Znany piłkarz się wściekł. Stanowcza reakcja na ostatnie doniesienia
Lucas Paqueta zareagował na ostatnie doniesienia ze strony angielskich i brazylijskich mediów. Piłkarz, którego oskarżono o złamanie przepisów FA, utrzymuje, że jest niewinny.
Sprawa Lucasa Paquety wciąż trwa. Dochodzenie rozpoczęło się w 2023 roku, gdy zawodnika West Hamu United zaczęto podejrzewać o ustawianie spotkań w celu osiągnięcia korzyści finansowych.
Piłkarz miał między innymi celowo łapać żółte kartki. Stosowne zakłady rzekomo obstawiali członkowie rodziny oraz przyjaciele Brazylijczyka. Łącznie z kuponów pozyskano ponad 100 tysięcy funtów, co opisywaliśmy TUTAJ.

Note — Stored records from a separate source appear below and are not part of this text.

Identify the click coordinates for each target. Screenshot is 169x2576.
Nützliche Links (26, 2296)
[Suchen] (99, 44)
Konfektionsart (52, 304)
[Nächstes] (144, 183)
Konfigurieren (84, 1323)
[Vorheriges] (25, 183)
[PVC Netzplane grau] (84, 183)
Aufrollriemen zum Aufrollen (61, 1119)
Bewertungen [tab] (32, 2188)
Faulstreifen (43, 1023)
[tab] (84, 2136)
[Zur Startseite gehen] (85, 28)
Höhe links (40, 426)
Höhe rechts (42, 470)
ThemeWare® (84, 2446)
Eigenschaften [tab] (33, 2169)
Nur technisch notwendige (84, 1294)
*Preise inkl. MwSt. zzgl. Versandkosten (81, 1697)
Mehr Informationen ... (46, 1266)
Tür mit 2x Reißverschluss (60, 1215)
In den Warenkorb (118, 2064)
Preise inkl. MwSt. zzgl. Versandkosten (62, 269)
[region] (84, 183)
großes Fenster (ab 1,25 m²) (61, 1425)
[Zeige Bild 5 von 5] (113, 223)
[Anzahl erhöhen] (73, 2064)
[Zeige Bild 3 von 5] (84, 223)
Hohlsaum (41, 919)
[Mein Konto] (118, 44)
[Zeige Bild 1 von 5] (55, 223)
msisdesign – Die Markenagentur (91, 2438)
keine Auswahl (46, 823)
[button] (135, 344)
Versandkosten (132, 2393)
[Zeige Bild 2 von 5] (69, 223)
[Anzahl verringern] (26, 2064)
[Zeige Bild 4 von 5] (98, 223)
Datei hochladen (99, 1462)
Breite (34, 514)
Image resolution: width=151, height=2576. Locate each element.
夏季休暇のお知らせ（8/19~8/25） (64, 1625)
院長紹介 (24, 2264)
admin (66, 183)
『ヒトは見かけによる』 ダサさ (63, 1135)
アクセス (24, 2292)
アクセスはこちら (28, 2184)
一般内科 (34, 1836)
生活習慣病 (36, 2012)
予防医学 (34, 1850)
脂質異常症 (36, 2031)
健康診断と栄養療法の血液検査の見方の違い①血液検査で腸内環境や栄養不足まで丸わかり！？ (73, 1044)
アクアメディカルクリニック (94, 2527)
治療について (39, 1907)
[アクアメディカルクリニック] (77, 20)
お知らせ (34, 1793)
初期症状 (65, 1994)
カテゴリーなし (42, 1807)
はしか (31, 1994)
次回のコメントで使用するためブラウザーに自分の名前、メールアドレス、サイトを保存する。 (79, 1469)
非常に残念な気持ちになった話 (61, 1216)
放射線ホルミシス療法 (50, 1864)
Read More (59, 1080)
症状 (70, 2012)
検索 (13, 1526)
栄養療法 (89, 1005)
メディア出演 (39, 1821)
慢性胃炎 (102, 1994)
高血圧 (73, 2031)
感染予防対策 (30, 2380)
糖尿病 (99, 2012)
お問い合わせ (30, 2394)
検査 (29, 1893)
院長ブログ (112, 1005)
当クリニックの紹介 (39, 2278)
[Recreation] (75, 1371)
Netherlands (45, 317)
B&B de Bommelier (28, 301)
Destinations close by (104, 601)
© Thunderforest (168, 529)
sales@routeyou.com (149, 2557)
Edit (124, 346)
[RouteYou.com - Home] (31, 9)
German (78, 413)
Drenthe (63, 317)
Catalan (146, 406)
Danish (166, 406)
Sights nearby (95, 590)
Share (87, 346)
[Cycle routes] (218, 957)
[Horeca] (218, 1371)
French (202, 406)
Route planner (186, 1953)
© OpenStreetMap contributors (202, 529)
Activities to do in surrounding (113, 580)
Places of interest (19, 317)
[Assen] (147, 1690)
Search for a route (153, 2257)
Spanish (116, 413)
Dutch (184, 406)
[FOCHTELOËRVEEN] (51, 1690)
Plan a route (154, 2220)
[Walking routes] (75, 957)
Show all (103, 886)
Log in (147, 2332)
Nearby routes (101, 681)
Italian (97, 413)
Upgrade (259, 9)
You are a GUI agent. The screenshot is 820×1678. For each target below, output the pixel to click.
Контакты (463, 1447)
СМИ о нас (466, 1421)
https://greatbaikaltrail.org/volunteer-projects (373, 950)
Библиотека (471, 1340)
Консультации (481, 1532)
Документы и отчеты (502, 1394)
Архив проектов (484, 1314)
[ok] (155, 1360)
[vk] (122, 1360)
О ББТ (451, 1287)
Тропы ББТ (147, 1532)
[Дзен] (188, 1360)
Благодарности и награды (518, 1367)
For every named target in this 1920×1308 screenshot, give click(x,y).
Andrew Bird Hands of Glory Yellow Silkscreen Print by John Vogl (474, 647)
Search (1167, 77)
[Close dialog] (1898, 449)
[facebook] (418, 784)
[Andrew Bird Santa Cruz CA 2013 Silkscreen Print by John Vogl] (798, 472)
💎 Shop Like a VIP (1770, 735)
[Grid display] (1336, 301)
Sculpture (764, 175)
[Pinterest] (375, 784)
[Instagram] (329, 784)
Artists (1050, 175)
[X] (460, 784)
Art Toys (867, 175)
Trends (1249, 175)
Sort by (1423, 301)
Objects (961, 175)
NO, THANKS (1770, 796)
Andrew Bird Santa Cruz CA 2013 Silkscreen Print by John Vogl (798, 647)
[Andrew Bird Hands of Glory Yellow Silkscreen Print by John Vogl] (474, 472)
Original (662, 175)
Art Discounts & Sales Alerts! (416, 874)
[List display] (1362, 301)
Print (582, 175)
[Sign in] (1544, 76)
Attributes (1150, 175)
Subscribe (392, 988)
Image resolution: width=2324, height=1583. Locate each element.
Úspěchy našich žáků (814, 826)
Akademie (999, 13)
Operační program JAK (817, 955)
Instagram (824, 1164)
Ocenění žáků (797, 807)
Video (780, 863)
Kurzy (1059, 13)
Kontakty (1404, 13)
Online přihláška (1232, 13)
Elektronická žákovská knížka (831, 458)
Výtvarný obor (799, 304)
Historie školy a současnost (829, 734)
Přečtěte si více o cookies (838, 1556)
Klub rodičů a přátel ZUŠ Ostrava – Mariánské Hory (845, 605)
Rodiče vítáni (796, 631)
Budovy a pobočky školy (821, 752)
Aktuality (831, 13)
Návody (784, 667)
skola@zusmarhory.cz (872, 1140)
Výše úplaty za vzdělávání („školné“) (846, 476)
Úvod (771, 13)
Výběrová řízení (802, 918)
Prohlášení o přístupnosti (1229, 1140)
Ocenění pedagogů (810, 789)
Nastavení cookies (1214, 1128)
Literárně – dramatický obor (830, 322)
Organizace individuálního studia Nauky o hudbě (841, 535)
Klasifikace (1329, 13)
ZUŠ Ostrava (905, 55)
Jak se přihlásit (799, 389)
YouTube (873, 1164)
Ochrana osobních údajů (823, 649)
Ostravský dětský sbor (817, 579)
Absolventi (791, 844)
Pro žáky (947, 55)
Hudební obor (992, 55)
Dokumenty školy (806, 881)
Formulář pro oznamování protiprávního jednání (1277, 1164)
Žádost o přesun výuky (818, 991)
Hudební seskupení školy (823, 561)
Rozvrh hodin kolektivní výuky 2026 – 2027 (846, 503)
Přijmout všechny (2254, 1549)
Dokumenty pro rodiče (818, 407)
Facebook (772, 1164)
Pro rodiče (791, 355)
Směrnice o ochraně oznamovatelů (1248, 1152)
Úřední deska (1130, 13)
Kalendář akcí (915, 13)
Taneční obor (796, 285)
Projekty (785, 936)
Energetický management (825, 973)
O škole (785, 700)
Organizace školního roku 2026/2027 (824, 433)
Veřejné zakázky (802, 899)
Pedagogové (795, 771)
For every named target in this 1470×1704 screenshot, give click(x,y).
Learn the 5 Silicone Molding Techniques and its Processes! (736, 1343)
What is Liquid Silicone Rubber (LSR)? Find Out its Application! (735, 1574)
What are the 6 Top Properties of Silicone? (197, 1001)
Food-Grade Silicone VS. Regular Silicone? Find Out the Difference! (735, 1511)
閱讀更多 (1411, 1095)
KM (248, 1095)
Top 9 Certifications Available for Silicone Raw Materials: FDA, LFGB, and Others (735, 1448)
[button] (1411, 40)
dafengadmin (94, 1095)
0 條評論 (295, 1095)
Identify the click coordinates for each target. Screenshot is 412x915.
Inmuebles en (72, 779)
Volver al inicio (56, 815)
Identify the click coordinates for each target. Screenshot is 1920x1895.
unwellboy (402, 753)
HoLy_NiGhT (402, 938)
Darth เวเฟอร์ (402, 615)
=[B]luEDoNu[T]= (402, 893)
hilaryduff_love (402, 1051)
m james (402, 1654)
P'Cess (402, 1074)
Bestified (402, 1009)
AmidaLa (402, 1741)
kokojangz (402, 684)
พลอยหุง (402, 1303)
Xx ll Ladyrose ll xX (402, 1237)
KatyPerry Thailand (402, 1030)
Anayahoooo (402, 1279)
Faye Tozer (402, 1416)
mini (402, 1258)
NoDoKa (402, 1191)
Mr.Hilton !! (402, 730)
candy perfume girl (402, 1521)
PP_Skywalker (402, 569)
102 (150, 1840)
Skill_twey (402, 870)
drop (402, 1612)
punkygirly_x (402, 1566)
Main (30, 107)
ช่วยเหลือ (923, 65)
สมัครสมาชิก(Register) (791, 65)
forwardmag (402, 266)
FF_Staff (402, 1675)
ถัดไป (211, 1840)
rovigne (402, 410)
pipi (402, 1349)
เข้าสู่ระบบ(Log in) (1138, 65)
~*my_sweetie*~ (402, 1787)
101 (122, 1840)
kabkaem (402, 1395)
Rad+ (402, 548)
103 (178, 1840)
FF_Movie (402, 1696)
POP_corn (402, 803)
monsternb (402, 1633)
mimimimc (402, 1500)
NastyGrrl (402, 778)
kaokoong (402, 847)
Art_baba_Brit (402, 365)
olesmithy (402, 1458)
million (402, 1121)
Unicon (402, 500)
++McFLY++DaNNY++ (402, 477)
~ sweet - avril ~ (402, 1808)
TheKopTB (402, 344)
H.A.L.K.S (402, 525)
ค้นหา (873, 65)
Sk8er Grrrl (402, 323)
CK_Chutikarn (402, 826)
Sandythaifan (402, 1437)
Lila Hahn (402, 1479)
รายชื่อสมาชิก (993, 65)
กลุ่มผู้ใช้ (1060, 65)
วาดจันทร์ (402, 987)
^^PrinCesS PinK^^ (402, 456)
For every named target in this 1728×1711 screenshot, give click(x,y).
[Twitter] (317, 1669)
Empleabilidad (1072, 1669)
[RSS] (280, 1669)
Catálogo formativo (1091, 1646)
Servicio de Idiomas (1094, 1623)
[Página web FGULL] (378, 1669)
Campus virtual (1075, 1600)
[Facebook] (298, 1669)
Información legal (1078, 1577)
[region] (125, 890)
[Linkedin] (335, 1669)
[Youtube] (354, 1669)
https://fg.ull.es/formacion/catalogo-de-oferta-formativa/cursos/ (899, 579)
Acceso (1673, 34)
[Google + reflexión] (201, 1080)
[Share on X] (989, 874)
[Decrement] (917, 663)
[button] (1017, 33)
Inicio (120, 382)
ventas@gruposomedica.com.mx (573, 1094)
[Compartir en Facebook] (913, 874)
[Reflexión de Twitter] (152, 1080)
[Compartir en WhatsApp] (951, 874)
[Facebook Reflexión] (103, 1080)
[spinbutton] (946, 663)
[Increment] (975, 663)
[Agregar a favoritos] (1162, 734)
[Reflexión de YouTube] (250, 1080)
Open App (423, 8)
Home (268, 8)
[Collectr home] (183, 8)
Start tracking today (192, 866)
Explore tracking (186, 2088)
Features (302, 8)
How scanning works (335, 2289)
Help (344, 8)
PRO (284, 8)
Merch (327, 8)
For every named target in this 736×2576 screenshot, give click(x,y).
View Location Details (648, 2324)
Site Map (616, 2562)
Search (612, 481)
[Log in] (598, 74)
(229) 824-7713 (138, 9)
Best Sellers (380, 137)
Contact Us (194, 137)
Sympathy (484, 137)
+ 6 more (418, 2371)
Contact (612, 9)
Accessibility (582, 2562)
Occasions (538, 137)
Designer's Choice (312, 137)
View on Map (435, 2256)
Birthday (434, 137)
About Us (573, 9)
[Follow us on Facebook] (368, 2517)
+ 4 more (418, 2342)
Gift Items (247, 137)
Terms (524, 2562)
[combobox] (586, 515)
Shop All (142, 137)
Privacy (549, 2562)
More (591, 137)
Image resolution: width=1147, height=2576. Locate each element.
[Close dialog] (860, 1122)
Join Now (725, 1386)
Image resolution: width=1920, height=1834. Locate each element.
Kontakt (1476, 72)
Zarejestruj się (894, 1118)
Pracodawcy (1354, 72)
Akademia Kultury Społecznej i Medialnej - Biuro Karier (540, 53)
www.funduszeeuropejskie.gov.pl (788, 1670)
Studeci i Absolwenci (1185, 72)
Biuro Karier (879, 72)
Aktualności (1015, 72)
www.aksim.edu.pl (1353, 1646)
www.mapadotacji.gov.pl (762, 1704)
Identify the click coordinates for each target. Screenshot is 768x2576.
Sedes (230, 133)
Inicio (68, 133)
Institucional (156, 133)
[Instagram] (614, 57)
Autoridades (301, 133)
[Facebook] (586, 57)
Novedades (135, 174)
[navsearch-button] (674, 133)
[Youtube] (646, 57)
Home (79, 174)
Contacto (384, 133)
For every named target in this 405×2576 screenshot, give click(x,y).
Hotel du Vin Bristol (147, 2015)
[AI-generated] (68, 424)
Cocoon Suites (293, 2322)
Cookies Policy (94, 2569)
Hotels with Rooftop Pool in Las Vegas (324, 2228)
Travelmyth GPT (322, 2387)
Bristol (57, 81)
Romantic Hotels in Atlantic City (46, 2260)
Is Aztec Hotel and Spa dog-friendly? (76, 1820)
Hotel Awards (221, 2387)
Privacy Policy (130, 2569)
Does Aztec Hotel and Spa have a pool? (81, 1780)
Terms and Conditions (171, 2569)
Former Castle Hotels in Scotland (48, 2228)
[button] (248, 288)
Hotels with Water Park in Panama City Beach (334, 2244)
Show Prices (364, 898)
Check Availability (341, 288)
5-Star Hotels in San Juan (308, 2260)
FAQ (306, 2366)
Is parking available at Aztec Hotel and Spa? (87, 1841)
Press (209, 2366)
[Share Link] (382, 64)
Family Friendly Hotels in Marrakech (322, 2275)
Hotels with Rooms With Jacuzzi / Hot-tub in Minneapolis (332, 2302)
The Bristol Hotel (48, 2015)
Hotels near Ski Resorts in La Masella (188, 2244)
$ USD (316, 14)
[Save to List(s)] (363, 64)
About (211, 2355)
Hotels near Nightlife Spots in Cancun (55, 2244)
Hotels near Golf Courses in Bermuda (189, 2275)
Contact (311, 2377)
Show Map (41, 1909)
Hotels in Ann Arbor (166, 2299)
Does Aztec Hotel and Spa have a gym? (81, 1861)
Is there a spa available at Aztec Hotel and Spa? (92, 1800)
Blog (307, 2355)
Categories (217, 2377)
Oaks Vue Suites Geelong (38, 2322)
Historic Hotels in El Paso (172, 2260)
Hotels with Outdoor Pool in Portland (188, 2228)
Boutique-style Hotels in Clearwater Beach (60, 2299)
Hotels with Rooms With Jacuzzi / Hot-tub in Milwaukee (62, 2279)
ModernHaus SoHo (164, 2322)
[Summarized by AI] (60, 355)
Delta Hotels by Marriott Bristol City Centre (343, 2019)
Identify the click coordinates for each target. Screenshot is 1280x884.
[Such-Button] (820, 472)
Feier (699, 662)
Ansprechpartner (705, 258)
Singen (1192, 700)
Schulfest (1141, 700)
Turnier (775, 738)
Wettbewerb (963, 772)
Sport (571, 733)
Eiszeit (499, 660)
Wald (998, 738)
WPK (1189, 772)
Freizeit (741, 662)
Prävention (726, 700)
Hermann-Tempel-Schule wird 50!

W ostatnich tygodniach do mediów zaczęły wyciekać kolejne spekulacje na temat zachowania Paquety oraz konsekwencji czekających na zawodnika. 27-latek postanowił zareagować.
- Jestem zdenerwowany i sfrustrowany ostatnimi artykułami, które pojawiają się w Anglii i Brazylii. Część z powielanych przez nie informacji jest całkowicie fałszywa. Jednocześnie obawiam się, że doniesienia te pochodzą od osoby bliskiej mojej sprawie - przekazał.
- Postępowanie toczone przez FA powinno być poufne. To sprawa bardzo ważna dla mnie i dla mojej rodziny. Ciągłe publikowanie niesprawdzonych informacji naraża mnie na brak sprawiedliwego przesłuchania - dodał.
- Poleciłem moim prawnikom, aby skontaktowali się z FA w celu ustalenia tego, jakim sposobem informacje przedostają się do opinii publicznej. Nadal zaprzeczam stawianym mi zarzutom i nie mogę doczekać się udowodnienia niewinności - podsumował.
Podczas śledztwa Paqueta pozostaje czynnym piłkarzem. Tylko w tym sezonie ofensywny pomocnik wystąpił w dziewięciu meczach i zdobył dwie bramki.